*DATASET RECORDS*.
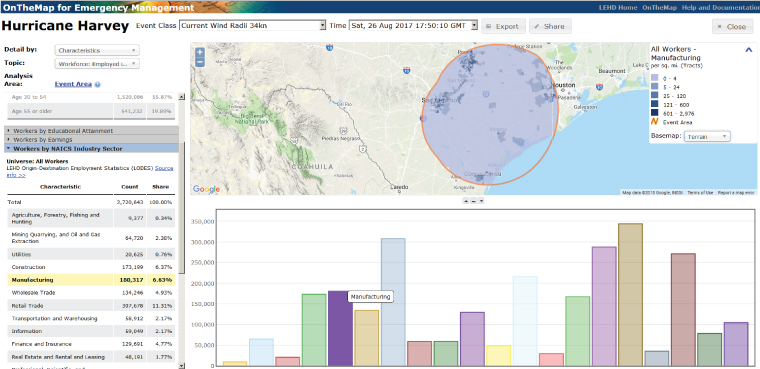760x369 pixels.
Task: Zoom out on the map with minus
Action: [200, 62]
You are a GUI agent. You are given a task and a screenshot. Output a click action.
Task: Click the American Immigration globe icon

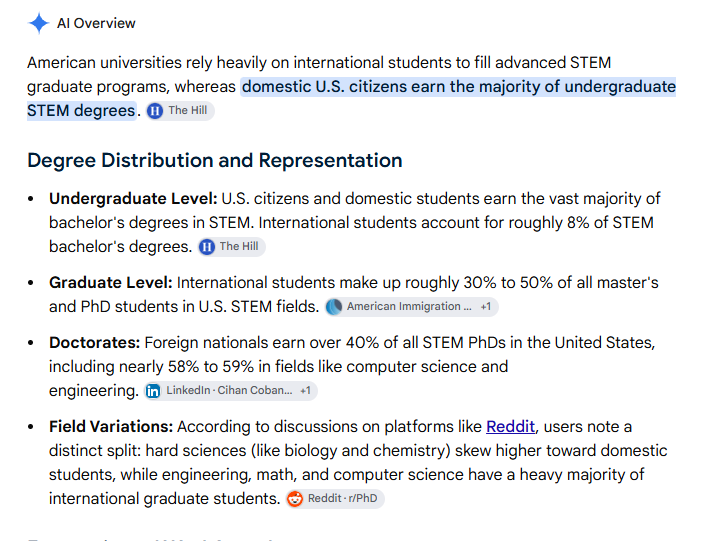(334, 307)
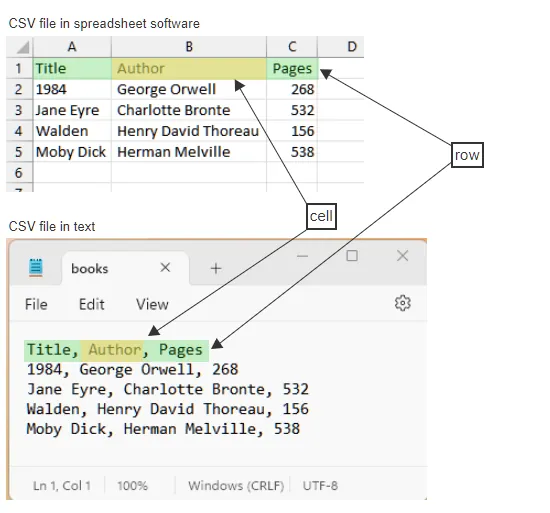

*WHAT YOU NEED TO DO*. Could you write out, word for word, the lines from the one containing "You are a GUI" through the last line of the records, leaving out the pictures?

*ANSWER BOX*.
You are a GUI agent. You are given a task and a screenshot. Output a click action.
Task: Click the American Immigration globe icon

(334, 307)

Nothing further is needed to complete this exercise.